What needs to be done
In the material below, which lines hold the word "computer"? Pick each one out.

***

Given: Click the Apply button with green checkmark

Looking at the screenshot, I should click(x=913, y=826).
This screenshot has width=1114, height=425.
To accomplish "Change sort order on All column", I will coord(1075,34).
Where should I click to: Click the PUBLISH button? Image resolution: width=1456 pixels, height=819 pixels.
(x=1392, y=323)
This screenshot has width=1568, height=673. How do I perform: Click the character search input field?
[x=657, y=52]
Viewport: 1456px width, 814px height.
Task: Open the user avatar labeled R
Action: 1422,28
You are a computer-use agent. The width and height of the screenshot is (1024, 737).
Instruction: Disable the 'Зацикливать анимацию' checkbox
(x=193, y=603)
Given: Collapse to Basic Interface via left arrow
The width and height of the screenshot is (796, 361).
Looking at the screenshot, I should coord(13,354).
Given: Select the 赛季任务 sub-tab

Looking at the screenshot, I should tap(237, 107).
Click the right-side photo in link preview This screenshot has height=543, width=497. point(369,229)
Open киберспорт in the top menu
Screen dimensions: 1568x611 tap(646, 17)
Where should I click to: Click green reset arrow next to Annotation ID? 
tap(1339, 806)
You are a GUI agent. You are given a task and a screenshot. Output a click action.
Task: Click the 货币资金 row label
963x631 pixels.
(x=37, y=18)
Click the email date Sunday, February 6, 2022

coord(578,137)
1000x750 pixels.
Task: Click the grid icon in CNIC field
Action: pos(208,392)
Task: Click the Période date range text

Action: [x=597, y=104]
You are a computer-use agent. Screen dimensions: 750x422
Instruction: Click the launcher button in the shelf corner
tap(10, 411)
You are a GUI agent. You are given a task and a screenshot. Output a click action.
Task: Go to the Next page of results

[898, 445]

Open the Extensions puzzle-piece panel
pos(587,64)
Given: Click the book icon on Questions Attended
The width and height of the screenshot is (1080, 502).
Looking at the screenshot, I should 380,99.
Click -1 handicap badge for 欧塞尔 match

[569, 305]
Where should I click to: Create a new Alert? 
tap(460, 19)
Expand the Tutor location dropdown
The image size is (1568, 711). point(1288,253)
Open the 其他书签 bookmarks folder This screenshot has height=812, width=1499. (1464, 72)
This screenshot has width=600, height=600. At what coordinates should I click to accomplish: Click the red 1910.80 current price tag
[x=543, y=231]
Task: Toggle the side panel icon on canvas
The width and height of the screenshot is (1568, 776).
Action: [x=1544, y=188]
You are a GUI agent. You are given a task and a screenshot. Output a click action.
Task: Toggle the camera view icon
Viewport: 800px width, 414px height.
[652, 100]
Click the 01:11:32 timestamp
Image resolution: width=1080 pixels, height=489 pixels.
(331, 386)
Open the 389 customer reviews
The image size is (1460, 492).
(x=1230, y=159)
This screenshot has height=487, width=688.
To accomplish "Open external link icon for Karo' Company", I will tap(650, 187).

***

Written reply
You are a computer-use agent. The width and height of the screenshot is (1024, 737).
You are a computer-use agent. Screen dimensions: 750x422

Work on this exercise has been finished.